Input data –
###

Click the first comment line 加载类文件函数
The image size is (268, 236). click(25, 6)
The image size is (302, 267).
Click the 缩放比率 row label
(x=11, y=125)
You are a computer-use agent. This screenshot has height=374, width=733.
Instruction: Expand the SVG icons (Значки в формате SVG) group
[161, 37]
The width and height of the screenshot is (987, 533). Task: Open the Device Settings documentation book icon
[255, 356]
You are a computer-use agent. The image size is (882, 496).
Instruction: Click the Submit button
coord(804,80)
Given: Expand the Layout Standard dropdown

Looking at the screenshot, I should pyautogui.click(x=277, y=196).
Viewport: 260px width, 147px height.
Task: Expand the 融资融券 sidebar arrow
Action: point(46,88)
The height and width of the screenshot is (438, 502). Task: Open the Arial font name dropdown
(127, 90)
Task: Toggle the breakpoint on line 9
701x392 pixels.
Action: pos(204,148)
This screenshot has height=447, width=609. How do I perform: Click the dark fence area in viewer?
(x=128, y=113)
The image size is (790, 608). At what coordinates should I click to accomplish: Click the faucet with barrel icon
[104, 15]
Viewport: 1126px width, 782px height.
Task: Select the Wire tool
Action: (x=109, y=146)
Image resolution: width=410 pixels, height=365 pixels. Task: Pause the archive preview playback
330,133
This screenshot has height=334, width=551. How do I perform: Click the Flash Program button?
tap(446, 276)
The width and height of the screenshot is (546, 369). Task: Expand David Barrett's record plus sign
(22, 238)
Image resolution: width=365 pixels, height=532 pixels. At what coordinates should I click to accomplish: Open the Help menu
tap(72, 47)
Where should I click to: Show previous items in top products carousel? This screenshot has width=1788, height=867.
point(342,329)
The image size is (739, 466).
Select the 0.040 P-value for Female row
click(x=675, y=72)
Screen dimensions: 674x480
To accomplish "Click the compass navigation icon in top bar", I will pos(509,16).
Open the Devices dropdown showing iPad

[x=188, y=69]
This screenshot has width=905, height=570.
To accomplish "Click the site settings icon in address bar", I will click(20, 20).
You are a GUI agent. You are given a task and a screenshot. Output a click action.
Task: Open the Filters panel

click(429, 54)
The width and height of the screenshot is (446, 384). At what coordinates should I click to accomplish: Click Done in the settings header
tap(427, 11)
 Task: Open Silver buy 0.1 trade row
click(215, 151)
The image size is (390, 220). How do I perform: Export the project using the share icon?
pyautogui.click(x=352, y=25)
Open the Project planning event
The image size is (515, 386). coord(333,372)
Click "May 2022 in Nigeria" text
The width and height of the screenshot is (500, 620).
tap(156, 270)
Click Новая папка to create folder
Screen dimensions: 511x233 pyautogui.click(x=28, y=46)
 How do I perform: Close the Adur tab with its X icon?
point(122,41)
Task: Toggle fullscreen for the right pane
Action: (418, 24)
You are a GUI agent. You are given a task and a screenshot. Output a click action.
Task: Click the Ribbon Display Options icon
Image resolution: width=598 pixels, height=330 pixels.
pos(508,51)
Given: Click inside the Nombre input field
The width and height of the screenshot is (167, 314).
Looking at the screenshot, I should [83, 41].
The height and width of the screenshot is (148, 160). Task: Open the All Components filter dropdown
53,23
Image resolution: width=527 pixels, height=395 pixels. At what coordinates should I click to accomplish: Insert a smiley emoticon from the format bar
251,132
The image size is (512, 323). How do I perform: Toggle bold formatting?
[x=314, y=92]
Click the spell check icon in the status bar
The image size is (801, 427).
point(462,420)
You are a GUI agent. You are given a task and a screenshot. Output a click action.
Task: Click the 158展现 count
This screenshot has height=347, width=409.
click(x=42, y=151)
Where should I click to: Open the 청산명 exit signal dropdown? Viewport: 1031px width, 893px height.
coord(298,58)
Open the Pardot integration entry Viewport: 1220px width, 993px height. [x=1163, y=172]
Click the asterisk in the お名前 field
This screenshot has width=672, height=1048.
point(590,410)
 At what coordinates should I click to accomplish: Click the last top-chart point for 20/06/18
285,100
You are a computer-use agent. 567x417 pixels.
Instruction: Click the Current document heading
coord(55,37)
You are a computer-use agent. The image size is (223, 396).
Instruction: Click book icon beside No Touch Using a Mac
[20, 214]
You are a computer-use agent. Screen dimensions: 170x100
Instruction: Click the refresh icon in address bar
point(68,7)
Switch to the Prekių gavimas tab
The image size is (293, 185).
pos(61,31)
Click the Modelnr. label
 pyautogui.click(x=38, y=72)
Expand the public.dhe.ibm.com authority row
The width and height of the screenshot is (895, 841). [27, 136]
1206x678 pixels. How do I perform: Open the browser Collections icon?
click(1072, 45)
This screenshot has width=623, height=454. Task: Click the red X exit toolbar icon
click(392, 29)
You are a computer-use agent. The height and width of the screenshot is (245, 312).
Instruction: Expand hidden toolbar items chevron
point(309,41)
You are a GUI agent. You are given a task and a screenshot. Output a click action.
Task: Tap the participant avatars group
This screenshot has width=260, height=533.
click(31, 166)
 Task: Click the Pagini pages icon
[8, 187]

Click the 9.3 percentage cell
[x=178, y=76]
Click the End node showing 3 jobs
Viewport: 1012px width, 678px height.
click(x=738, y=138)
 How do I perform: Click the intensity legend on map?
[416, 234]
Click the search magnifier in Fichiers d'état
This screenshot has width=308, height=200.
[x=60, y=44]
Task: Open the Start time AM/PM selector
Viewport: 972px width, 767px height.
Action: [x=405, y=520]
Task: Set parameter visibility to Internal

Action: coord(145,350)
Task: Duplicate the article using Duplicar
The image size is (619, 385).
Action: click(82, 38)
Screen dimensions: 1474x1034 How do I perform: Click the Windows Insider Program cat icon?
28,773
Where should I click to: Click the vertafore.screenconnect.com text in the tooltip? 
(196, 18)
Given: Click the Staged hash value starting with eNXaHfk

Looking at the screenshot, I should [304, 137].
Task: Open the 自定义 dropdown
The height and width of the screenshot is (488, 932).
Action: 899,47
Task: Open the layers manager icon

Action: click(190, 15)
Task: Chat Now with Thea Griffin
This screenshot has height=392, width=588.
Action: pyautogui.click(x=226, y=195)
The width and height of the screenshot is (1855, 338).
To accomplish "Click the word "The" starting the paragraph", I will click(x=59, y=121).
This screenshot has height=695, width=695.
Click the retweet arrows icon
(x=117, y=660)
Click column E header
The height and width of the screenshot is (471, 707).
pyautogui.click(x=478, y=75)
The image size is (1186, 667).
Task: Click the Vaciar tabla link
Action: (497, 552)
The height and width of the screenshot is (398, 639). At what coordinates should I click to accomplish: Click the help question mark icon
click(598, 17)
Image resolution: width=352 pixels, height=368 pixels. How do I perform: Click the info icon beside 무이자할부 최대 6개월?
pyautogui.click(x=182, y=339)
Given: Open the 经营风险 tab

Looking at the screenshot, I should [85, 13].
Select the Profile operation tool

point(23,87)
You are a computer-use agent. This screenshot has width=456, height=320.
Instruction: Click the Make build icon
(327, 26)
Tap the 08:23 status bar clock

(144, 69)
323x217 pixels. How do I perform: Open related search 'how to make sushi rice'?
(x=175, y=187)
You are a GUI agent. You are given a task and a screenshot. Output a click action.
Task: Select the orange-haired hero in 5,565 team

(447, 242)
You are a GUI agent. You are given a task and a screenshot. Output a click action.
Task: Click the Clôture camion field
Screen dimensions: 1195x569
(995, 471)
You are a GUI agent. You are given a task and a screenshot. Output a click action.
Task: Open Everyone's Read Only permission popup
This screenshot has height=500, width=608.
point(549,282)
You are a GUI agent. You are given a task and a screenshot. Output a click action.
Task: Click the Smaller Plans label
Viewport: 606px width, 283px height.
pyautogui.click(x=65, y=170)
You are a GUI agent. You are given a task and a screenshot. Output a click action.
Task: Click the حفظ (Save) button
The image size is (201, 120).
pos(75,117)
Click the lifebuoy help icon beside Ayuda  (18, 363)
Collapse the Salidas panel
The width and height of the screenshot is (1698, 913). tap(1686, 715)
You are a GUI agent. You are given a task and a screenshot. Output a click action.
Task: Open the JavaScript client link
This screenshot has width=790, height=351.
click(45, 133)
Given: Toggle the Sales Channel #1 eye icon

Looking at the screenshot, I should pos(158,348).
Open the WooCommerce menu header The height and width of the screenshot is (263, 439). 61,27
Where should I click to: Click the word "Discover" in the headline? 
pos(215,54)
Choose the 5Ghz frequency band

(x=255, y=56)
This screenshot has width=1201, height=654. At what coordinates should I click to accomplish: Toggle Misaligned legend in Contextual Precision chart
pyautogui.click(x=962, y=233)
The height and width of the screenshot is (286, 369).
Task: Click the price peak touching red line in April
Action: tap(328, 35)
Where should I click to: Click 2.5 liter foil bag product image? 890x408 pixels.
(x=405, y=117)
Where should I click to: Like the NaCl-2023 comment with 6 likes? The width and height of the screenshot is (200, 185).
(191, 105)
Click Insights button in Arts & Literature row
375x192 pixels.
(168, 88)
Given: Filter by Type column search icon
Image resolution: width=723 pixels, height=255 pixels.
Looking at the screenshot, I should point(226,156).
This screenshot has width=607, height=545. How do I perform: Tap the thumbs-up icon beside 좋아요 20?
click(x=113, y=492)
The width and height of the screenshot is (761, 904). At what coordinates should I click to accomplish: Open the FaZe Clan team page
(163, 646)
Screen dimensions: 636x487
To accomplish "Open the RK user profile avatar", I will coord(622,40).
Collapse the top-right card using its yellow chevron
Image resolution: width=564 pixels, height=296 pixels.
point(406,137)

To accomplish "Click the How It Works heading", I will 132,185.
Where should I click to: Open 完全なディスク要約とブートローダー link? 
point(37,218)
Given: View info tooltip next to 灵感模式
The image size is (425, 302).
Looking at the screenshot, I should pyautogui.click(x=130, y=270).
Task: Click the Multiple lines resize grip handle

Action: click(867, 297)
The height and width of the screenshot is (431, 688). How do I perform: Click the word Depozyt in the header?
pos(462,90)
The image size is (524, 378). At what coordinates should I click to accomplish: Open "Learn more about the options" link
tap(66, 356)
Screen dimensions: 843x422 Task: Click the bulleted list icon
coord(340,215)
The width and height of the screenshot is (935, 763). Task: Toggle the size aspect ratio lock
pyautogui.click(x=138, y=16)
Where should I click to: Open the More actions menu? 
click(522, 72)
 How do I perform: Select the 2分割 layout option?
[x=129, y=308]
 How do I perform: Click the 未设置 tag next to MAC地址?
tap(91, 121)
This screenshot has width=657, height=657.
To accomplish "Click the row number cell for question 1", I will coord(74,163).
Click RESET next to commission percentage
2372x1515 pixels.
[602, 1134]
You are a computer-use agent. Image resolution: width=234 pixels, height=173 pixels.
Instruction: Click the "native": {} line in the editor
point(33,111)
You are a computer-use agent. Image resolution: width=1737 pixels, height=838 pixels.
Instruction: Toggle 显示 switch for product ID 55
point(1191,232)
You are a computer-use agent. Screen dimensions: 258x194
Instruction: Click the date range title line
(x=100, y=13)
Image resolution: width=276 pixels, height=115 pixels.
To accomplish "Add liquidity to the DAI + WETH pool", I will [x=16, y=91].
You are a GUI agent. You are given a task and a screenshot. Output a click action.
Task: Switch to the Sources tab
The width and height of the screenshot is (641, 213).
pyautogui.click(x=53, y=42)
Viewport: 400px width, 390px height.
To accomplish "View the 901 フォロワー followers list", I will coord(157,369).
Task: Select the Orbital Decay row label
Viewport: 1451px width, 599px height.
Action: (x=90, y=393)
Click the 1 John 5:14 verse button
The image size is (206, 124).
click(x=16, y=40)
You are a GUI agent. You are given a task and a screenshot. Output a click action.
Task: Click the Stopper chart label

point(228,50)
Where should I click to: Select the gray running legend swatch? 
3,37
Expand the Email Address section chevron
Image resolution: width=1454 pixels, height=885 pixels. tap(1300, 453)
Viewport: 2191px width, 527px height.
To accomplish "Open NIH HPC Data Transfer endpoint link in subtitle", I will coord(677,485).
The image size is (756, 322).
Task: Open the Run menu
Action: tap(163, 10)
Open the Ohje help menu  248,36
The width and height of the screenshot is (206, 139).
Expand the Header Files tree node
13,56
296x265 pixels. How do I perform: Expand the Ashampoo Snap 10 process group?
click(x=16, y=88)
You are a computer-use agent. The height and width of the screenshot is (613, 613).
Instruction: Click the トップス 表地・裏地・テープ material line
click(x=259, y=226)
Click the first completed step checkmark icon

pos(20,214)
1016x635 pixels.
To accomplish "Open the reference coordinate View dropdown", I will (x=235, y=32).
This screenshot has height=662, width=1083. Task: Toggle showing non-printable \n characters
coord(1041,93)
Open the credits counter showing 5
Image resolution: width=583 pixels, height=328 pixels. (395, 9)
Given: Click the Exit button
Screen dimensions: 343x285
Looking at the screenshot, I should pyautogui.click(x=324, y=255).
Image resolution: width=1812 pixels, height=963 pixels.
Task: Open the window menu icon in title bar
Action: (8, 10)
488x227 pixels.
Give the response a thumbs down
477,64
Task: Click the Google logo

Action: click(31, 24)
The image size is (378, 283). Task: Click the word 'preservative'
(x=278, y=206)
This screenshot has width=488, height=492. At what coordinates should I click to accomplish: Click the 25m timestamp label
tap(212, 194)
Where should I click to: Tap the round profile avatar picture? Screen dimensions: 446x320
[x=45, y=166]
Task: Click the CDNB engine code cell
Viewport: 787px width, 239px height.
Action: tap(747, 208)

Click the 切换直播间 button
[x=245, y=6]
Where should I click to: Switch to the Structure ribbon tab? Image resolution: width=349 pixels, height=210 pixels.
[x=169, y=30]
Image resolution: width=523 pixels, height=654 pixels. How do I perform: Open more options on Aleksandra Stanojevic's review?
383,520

###

Aim of the exercise –
Above are the records; from them, give again exactly the lines from the one containing "The width and height of the screenshot is (761, 904)." to the one containing "You are a computer-use agent. Image resolution: width=1737", both lines included, and nothing more.

Your response –
The width and height of the screenshot is (761, 904). At what coordinates should I click to accomplish: Open the FaZe Clan team page
(163, 646)
Screen dimensions: 636x487
To accomplish "Open the RK user profile avatar", I will coord(622,40).
Collapse the top-right card using its yellow chevron
Image resolution: width=564 pixels, height=296 pixels.
point(406,137)

To accomplish "Click the How It Works heading", I will 132,185.
Where should I click to: Open 完全なディスク要約とブートローダー link? 
point(37,218)
Given: View info tooltip next to 灵感模式
The image size is (425, 302).
Looking at the screenshot, I should pyautogui.click(x=130, y=270).
Task: Click the Multiple lines resize grip handle

Action: click(867, 297)
The height and width of the screenshot is (431, 688). How do I perform: Click the word Depozyt in the header?
pos(462,90)
The image size is (524, 378). At what coordinates should I click to accomplish: Open "Learn more about the options" link
tap(66, 356)
Screen dimensions: 843x422 Task: Click the bulleted list icon
coord(340,215)
The width and height of the screenshot is (935, 763). Task: Toggle the size aspect ratio lock
pyautogui.click(x=138, y=16)
Where should I click to: Open the More actions menu? 
click(522, 72)
 How do I perform: Select the 2分割 layout option?
[x=129, y=308]
 How do I perform: Click the 未设置 tag next to MAC地址?
tap(91, 121)
This screenshot has width=657, height=657.
To accomplish "Click the row number cell for question 1", I will coord(74,163).
Click RESET next to commission percentage
2372x1515 pixels.
[602, 1134]
You are a computer-use agent. Image resolution: width=234 pixels, height=173 pixels.
Instruction: Click the "native": {} line in the editor
point(33,111)
You are a computer-use agent. Image resolution: width=1737 pixels, height=838 pixels.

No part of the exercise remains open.